In a nutshell, LinkedIn Intro gives you a fancy-schmancy new way to view LinkedIn profiles on your phone, through your iPhone’s built-in Mail app. If you don’t use Mail, the new feature also works with AOL mail, Yahoo! mail, iCloud, Gmail, and Google Apps as well. Reportedly built on a social email service called Rapportive – a LinkedIn acquisition from early last year that allows you to see more information about an email sender – LinkedIn Intro adds a button in the email messages you receive that makes senders’ LinkedIn profiles visible and easily accessible, provided that they have one. Clicking on the button will reveal a more comprehensive look into the person’s online résumé: the company they work for, their official job title, their previous work experience, their education, the works.
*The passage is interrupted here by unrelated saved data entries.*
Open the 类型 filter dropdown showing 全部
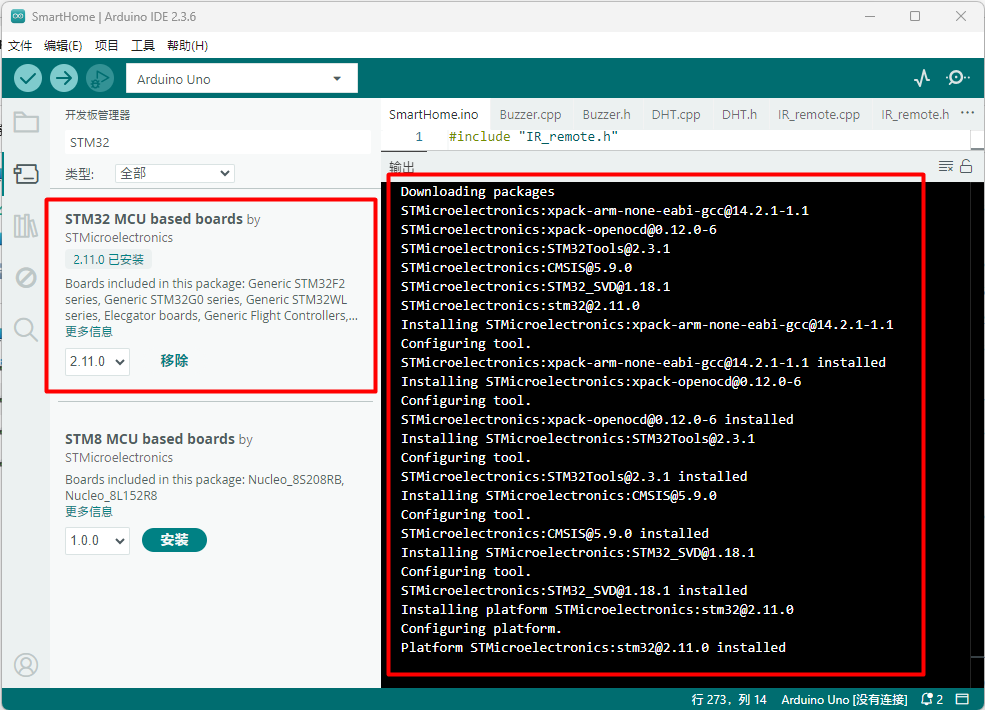Screen dimensions: 985x710 (x=174, y=173)
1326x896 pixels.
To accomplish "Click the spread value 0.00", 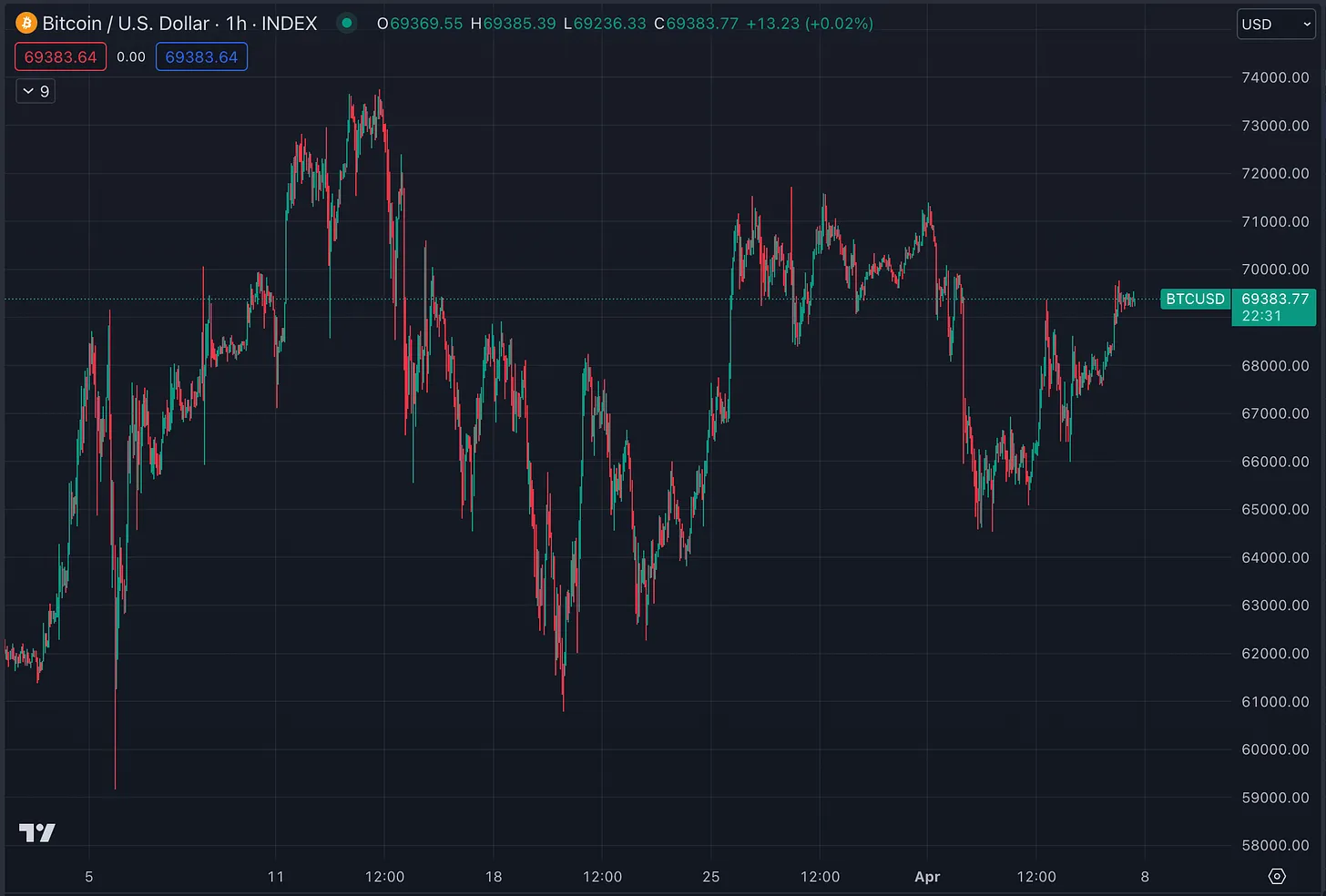I will (131, 57).
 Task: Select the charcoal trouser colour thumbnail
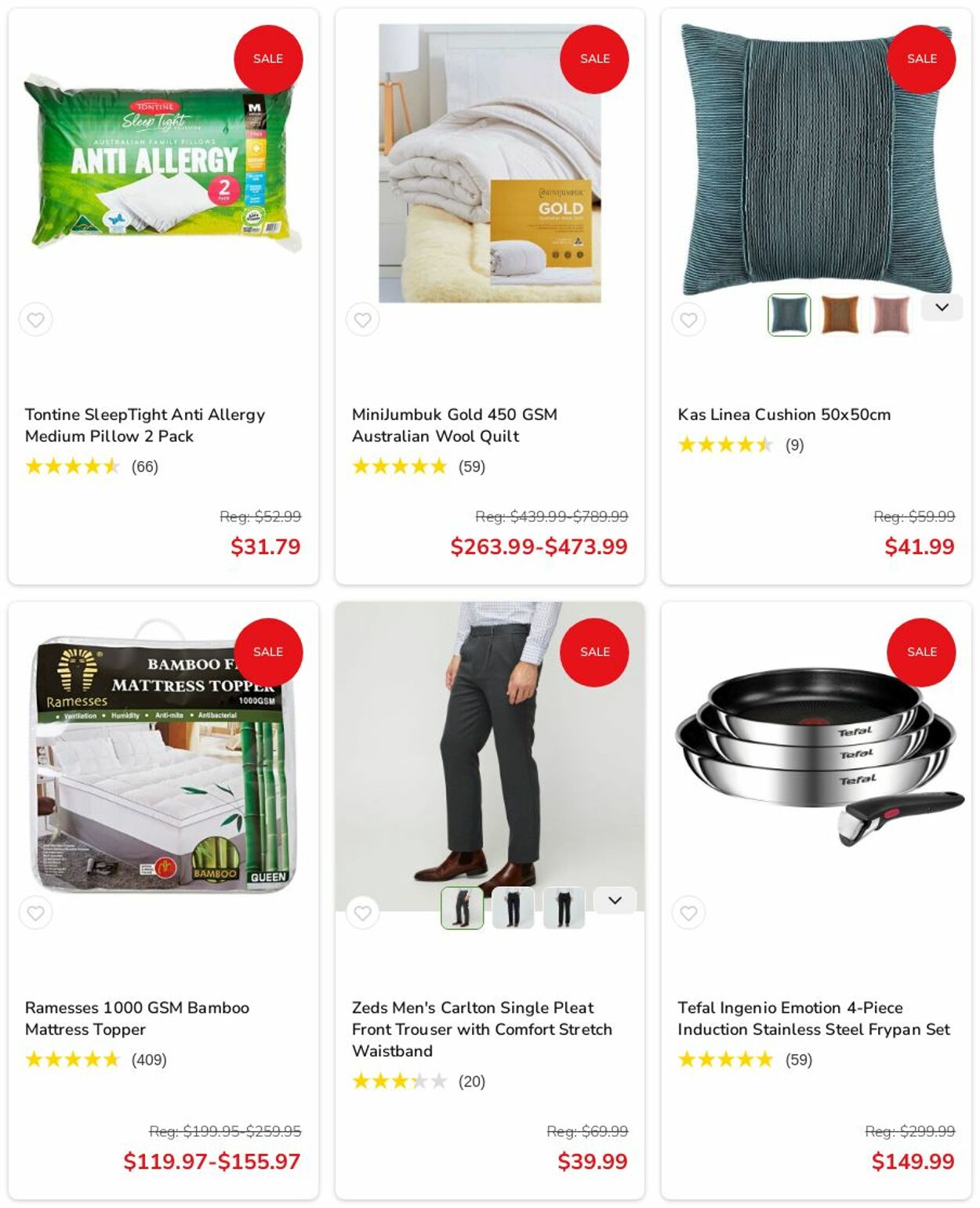coord(463,908)
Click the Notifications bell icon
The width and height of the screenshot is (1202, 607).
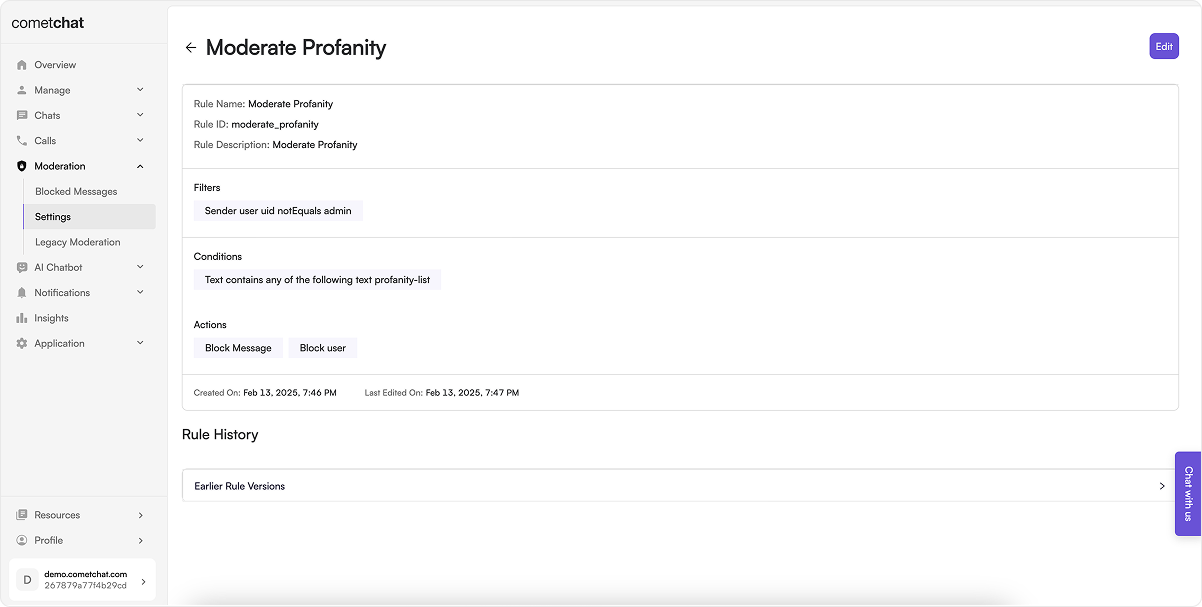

To get LinkedIn Intro to work, visit the website and follow the initial setup steps. Then you will be able to see a more enriched sender profile on the emails that you receive.
Users who already had the Rapportive browser plug-in previously installed into their computers already know how useful the enriched profiles are, which appear as a sidebar within Gmail – its transformation as a mobile function is a welcome surprise, considering that it’s designed for a product made by Apple, a company notorious for keeping close reigns on their own designs.
LinkedIn’s language about the release makes it clear it will not be sharing information with outside social networks – and there are quite a lot of situations in which Intro won’t tack on the extra LinkedIn content:
If the sender’s email address does not exist on the sender’s LinkedIn profile, then we will not include Intro. In this case, you can still tap on Intro, and we’ll automatically search for the sender’s name on LinkedIn. This very often finds the right profile. If the sender’s email address looks like it belongs to an organization (e.g. firstname.lastname@example.org), then we will not include Intro. If the contents of the email are very long, then we will not include Intro. (Currently, the limit is 128KB.)
LinkedIn Intro’s integration isn’t for everyone, but as far as layout goes, it doesn’t take away from Mail’s user experience – if a contact doesn’t have an account on LinkedIn, nothing changes on the surface. While this update may sound unnecessary for plenty of people (if I want LinkedIn info … can’t I just hop on over to LinkedIn?), this move certainly gives email a more professional feel, and if you need immediate career info on the person you’re exchanging emails with, then this is a nice one-stop-shop setup. For everyone else, it might just sort of feel like a worthless tack-on, shoving data in your face you don’t really care about; i.e., those three emails you get from your mom every day definitely don’t need her career history attached.